In 1993, Elsana Alh'jooj entered Ben-Gurion University of the Negev, where she studied social work. At the time, she was the first woman from her tribe to attend university, and one of only two Bedouin students at the university at the time. During her time at university, she was head of the Arab Student Union. She graduated in 1996. As a master's student, she was in the first cohort of MSW fellows to participate in the McGill Middle East Program in Civil Society and Peace-building (MMEP), a social work program which brings together Jordanian, Palestinian, Israeli, and Syrian students to study for a year at McGill University. She went on to pursue a PhD at McGill University in 2012.

In 2019, Elsana Alh'jooj pursued a post-doctorate at the Harvard Kennedy School of Public Policy. She focused on gender-based violence, specifically among Arab-Israeli communities.

== Activism ==
As a child growing up in a patriarchal culture, Elsana Alh'jooj was often treated less fairly than her five younger brothers. This was a source of frustration throughout her childhood, and her grandmother helped her to direct that frustration towards the oppressive systems that perpetuated inequality, rather than individuals. Although Elsana Alh'jooj first became aware of patriarchy, she also soon became aware of how her community was harmed by government policies and gaps in systemic infrastructure that gave less support to Palestinian communities, including Bedouin communities.

Elsana Ahl'jooj delivered her first political speech in second grade during a march against the 1982 Lebanon War, protesting the war and advocating for peace. As she explained, "[A]fter that, when there would be a demonstration against government house demolitions or uprooting of trees from our village, I’d be the one to give the speech." When she was twelve, she wrote a letter to her father advocating for herself to attend a Hebrew school in Haifa. Although she was unsuccessful, her father praised her writing skills, and Elsana Alh'jooj has recognized this event as her first "formal attempt to stand up for women's rights". In the next few years she earned a reputation as a troublemaker after founding a literacy group to teach local women to read and write. At age 15, she was arrested during "a protest against Israel’s policy toward Palestinians at her high school", and subsequently spent a night in jail. While in jail, one police officer encouraged her to pursue her education to better drive change, a sentiment which inspired her future activism.

When she was 17, Elsana Alh'jooj founded the first organization for Bedouin women, Desert Embroidery, which focuses on empowerment, job training and reinforcing the role of embroidery as both creative and social expression in [Bedouin] women’s lives".

While at McGill University in Canada, Elsana Alh'jooj became more familiar with Jews and Judaism.
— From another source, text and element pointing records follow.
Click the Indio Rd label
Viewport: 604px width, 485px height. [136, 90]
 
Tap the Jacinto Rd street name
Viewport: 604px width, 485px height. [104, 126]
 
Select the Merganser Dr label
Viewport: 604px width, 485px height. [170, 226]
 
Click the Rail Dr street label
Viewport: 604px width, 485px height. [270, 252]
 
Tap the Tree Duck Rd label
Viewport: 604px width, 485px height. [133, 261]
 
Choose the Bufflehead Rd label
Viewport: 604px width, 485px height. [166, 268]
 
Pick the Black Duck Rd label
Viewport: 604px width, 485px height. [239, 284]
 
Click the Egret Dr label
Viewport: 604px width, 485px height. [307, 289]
After finishing her master's degree in 1999, she returned to Israel, where she resolved to begin building bridges between Israeli and Palestinian communities, particularly through women. She worked at a community advocacy center in an underserved Jewish neighbourhood in Beersheba, where she continued to build connections and learn.

Elsana Alh'jooj founded the Arab-Jewish Center for Equality, Empowerment and Cooperation (AJEEC) in 2000 as a division of the Negev Institute for Strategies of Peace and Development (NISPED), which she co-directed alongside Vivian Silver as AJEEC-NISPED from 2005 to 2012. With the organization, Elsana Alh'jooj focused on raising standards of living among Bedouin communities in Israel and building connections between Bedouin and Jewish communities. In 2010, the two won the Victor J. Goldberg Prize for Peace in the Middle East, given by the Institute for International Education.
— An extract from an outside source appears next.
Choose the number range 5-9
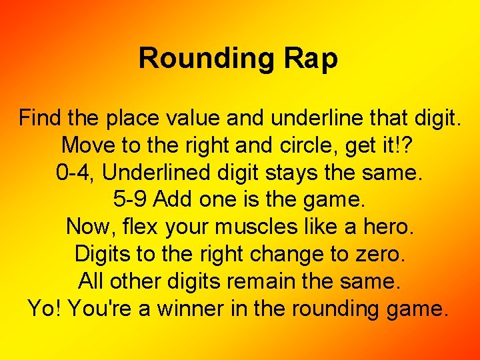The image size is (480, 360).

From 2015 to 2020, Elsana Alh'jooj was the executive director of McGill University's International Community Action Network (ICAN), which she had attended as a student while it was called the previously the McGill Middle East Program in Civil Society and Peace-building (MMEP). She was a board member of the New Israel Fund.

Elsana Alh'jooj founded PLEDJ in 2020, a research and training non-profit that networks global indigenous and marginalized knowledges to mobilize social justice and address international conflict. The organization amplifies local leadership by strengthening the relationship between academia and community practice in the Global South. She developed the Holistic Reconciliation for Newcomer Families program with Montreal City Mission, which helps immigrants moving to Montreal.

Following the October 7 attacks, Alh'jooj led a Jewish-Palestinian dialogue program and paid tribute to her slain friend and collaborator Vivian Silver.

In 2025, Alh'jooj spoke at the 10th anniversary of the Festival of Literary Diversity.

== Writing ==
In 2023, Alh'jooj published a memoir, Hope is a Woman's Name, about her work as an activist navigating interwoven patriarchal and nationalist systems of oppression. It was published by Halban Publishers.

== Personal life ==
Alh'jooj moved to Canada in 2012, and currently lives in Montreal with her husband and two twin children. She is a Muslim and wears hijab as a matter of personal choice.